In the absence of guidance for AI use in drug development, there is no checklist for what needs to be included in submissions. However, regulatory agencies are always in favor of transparency because it increases the credibility and trust in the use of AI, as it maximizes the opportunity for the AI applications to be evaluated for reliability and ultimately, validity. As such, it is important to pre-specify and document the purpose of the AI application, the context of use, potential associated risk, and the development and validation of the AI technique/model, where applicable. As the US FDA stated in the discussion paper on AI in drug development, in general, the use of a risk-based approach may guide the level of evidence and record-keeping needed for the verification and validation of AI/ML models for a specific context of use. Engagement with the FDA early in the process can also help inform and address these considerations.

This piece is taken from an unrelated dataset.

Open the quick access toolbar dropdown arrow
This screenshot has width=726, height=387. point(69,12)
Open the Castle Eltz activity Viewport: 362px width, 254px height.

The EMA holds a similar position in that any applicable guidance related to clinical trials applies to AI/ML as well. And when no clear applicable guidance is available, pharma companies are recommended to seek interactions with the regulatory agency.
How does the incorporation of diverse data into AI's learning process influence drug development and clinical trials?
This certainly increases the generalizability of the AI application, such that it can be applied to a broader patient population and the results deemed more credible. Just like any scientific endeavor, validity is essential. If it’s a predictive model, the AI application needs to perform in a way that it is supposed to, meaning that it predicts accurately what it is designed to predict. So, when the AI application is built and tested on a diverse database(s)/population(s), then the validity is more likely to be maximized.
In your opinion, what guidance do industry professionals need regarding the utilization of AI in drug development?
The pharma industry would benefit from clarity on the specific elements and processes to consider/required to ensure the safe, responsible, and ethical use of AI, which is a core priority of regulatory agencies. These may include considerations for risk management, methodological standards for the development and validation of AI models as well as documentation, and best practices and frameworks for real-world monitoring and quality assurance of AI applications.
What methodological standards should be followed for AI model development and validation in the pharmaceutical industry?
There is a wide range of AI applications, so it is hard to provide a one-size-fits-all recommendation for how models should be built. That said, the key is to ensure the ultimate application is valid, the data source(s) is fit for use, and, to the extent possible, the results are generalizable to the intended population(s).